Volkswagen owns eight brands worldwide: VW, Audi, Bentley, Lamborghini, Bugatti, SEAT, Škoda, and truck companies Scania and MAN. General Motors had, at its peak, 11 brands, which the forces that be whittled down to seven (and just four in America). Yet GM managed to sell 9 million vehicles across the globe last year, making it the biggest carmaker in the world—a fact that VW is willing to challenge.

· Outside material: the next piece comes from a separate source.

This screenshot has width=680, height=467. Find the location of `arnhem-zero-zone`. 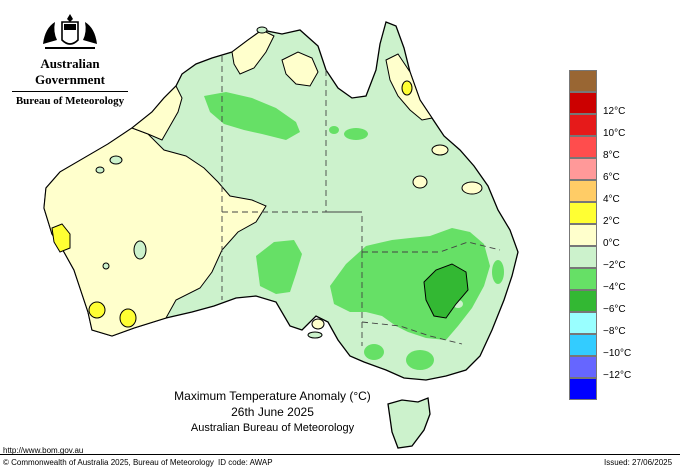

arnhem-zero-zone is located at coordinates (300, 69).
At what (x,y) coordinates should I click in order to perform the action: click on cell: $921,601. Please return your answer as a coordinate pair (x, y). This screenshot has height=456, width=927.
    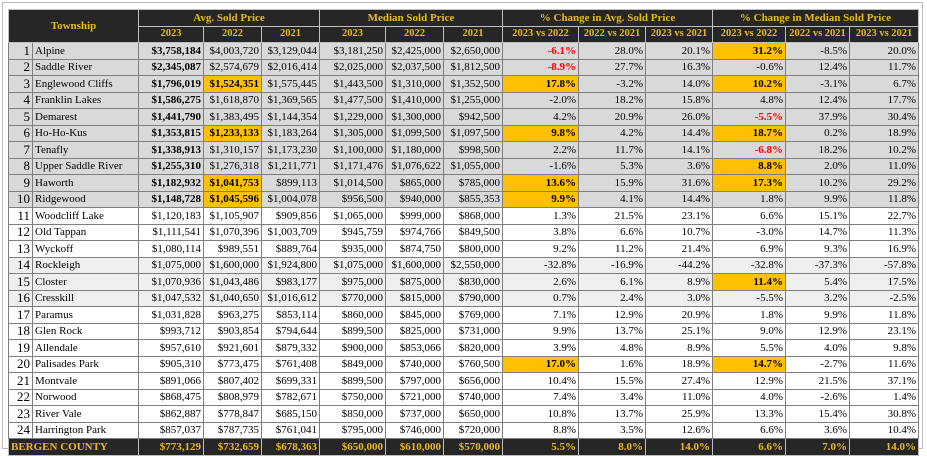
    Looking at the image, I should click on (232, 348).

Volkswagen sold 8.2 million cars last year, which is a substantial figure, but as our elementary school teachers taught us, it’s still less than 9 million. So what’s the problem? Automotive News claims that GM’s joint ventures with Chinese automakers SAIC and Wuling Motors shouldn’t count, as GM doesn’t own the brands outright. It’s a substantial figure—Wuling sold 1.2 million cars last year in the ever-booming Chinese market, to say nothing of SAIC’s runaway popularity with Buick.
The same scenario plays out for Volkswagen with their parental guidance of German truckmaker MAN, which according to the Wall Street Journal, adds to their sales totals. Volkswagen hasn’t added these to their totals yet. But if it does, it could see a sales figure boost by over 200,000 vehicles.
Either way, GM is back on top—for the eighth decade in a row—after losing the biggest-automaker prize to Toyota in 2008 before the whole messy recall business. Toyota hasn’t released its sales data yet, but those figures won’t go anywhere near GM and VW due to production delays with 2011’s natural disasters.
And for those of you keeping track, those 11 GM brands were: Geo; Chevrolet; Pontiac; Oldsmobile; Buick; Cadillac; GMC; Saab; Opel; Vauxhall; and Holden; all available simultaneously during the mid-90s.